Başbakan istesin 1 dakika duramaz

Sayın Ulusoy bunların hepsi sizin devrenizde oldu. Örnekleri daha artırabiliriz. Siz hala koltuğa yapışmış oturuyorsunuz. AKP beni düşürmek istiyor diyorsunuz. CHP’yi yanınıza almaya çalışıyorsunuz, sonunda alıyorsunuz da. Zaten o CHP kimin yanına gittiyse yandı. Kamuoyunu yanlış yönlendiriyorsunuz. AKP iktidarı veya Başbakan Tayyip Erdoğan istesin, ekip halinde orada bir dakika bile duramazsınız. Kulüpleri yönetenler kimler? Ya belediyeler, ya da iş adamları. Belediyelerin hepsi zaten AKP’li. İşadamlarının da çoğu müteahhit. Yani devlete göbekten bağlılar. O müteahhitlerin göbek bağlarını kerpeten ile biraz sıksalar, o yönetimde bir dakika duramazsınız. Sakın kimseyi kandırmayın.

Türkiye’de futbol inanılmaz bir kaosa gidiyor. Sahanın içinde, tribünde ve dışarda iğrenç şeyler oluyor. Aslında futbolcular çok iyi niyetliler. Bu kötü düzene fazla ayak uydurmuyorlar. Allah muhafaza onlar da biraz baş kaldırsalar, tam yangın olacak. Sayın Ulusoy... Türk futbolunda bundan sonra olacak her şeyden direkt olarak siz sorumlusunuz. Çünkü Türk insanının size güveni kalmadı. Hala o koltuğa yapışmak niye? Eğer ileride siyasete atılacaksanız, burayı basamak olarak kullanmayın. Yok eğer Futbol Federasyonu’nu babanızın çiftliği sanıyorsanız, ki şu andaki görüntü öyle. O mesele başka.

Önce şikayet etti sonra yanına geldi

Ankaragücü Başkanı Cemal Aydın, Başbakan Yardımcısı Mehmet Ali Şahin’e gidiyor, Haluk Ulusoy Federasyonu’ndan ve Ulusoy’dan dert yanıyor. Neler anlatıyor, neler. Ve Haluk Ulusoy için "Bu adamın görevden ayrılması için lüften herşeyi yapın" diyor. Ama aynı Cemal Aydın 6 ay sonra Futbol Federasyonu seçimlerinde Haluk Ulusoy’un yanında ve onun için inanılmaz kulisler yapıp mücadeleler veriyor. Bunları gören Mehmet Ali Şahin’in gözleri fal taşı gibi açılıyor. Herhalde bu manzara karşısında sayın Şahin küçük dilini de yutmuştur.

İşte Türkiye’deki futbolun yukarıdaki görüntüleri. Aziz Yıldırım ve ekibi bazı konularda hata yapıyorlar. Mesela, Kulüpler Birliği’ne temsilci göndermeyip, dışarıda kalıyorlar. Halbuki gönder, içeride mücadele versin.

§ Veri kesiti:
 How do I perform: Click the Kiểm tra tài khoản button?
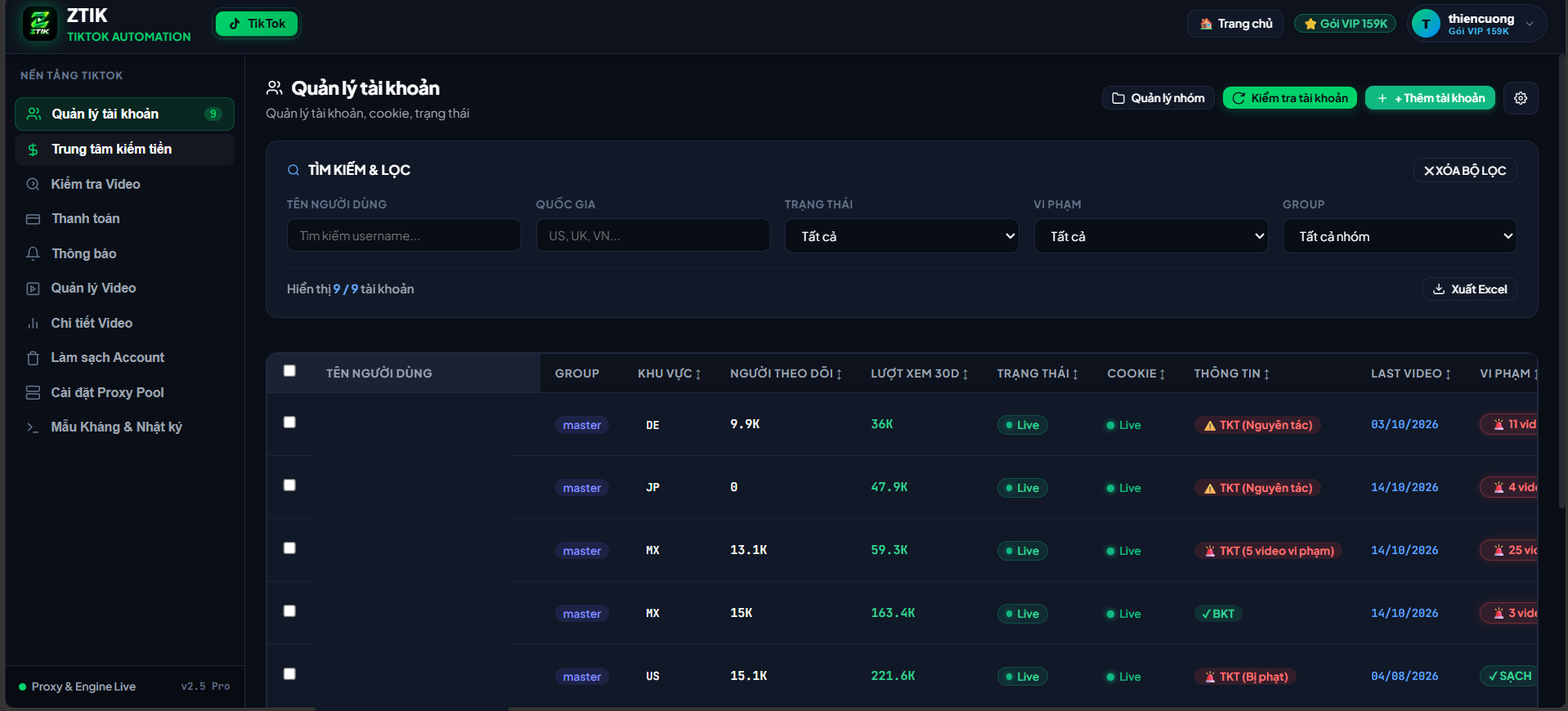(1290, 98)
==
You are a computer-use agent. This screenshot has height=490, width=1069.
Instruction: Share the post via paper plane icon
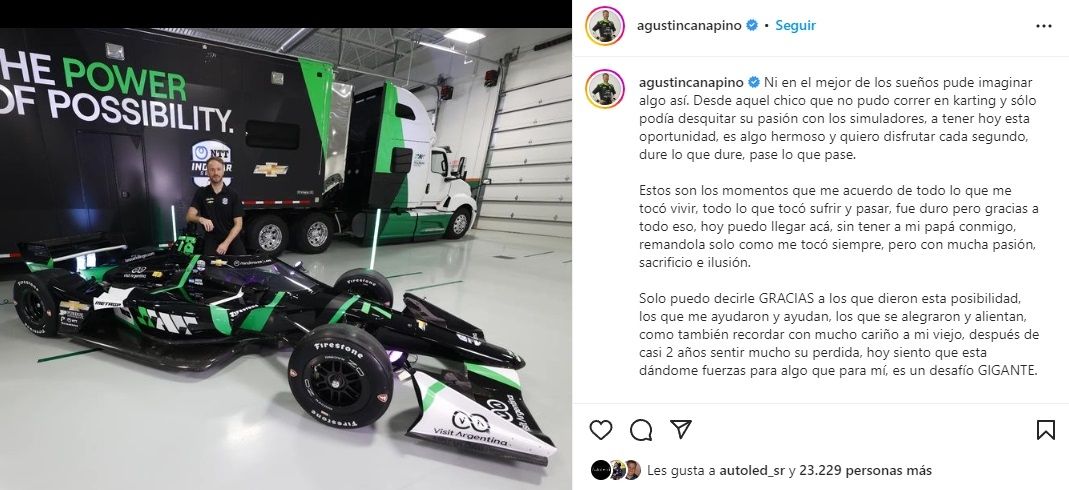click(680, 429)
==
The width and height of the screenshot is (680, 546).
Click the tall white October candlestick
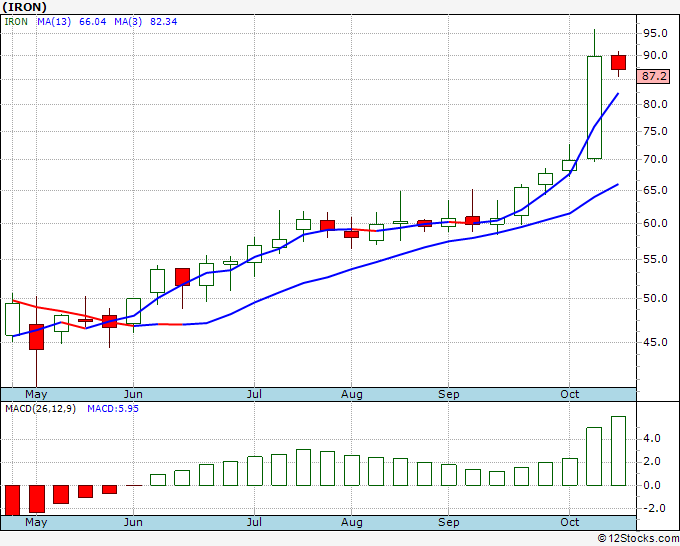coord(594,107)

§ Alıştırma görevleri:
1: Türk futbolunu ele alan metne göre Ankaragücü Başkanı Cemal Aydın, Federasyon'dan ve Haluk Ulusoy'dan kime dert yanmıştır?
2: Türk futbolunu ve Futbol Federasyonu'nu eleştiren metni, son cümlesinden sonrasını yazarak sürdürünüz.
Kayıtlar metinden bağımsız, başka bir kaynaktan alınmıştır.

§ Çözümler:
1: Başbakan Yardımcısı Mehmet Ali Şahin'e.

2:
Aynı Aziz Yıldırım gazetelere beyanat vererek, "Türkiye’de maçların sahada kazanıldığını zannediyordum" diyor. Evet... Aziz Yıldırım’ın bu söylediği son derece doğru. Doğru ki bunları söyleyen Aziz Yıldırım için en ufak bir yaptırım uygulayamadınız. Aslında Aziz Yıldırım ve ekibinin Futbol Federasyonu konusunda tepkilerinin çoğunda haklılar. Ama tepki biçimleri yanlış.

Aziz Yıldırım bu işlerde eylem yaptı mı, yapmadı mı, onun sorunu. Tabi federasyonun sorunu ve Türk futbolunun da sorunu. Eğer yaptıysa üzerine gidilsin, hesabı kesilsin. Şike ve hakem olaylarına Türkiye’de kim karıştıysa, üzerlerine gidilsin. Onların da hesabı kesilsin. Zaten ipin ucu bir yerden yakalansa, 1-2 kişi yansa, zaten o yananlar "Allah" diye feryat edip diğerlerinin de adını verecekler. Yani arkası çorap söküğü gibi gelecek, iş çözülecek.

Levent Kızıl konuşuyor. Peki aynı Levent Kızıl’a soruyorum. Futbol Federasyonu’nda görev yaparken bu olaylar olmuyor muydu? Bursaspor Başkanı olunca mı aklınıza geldi.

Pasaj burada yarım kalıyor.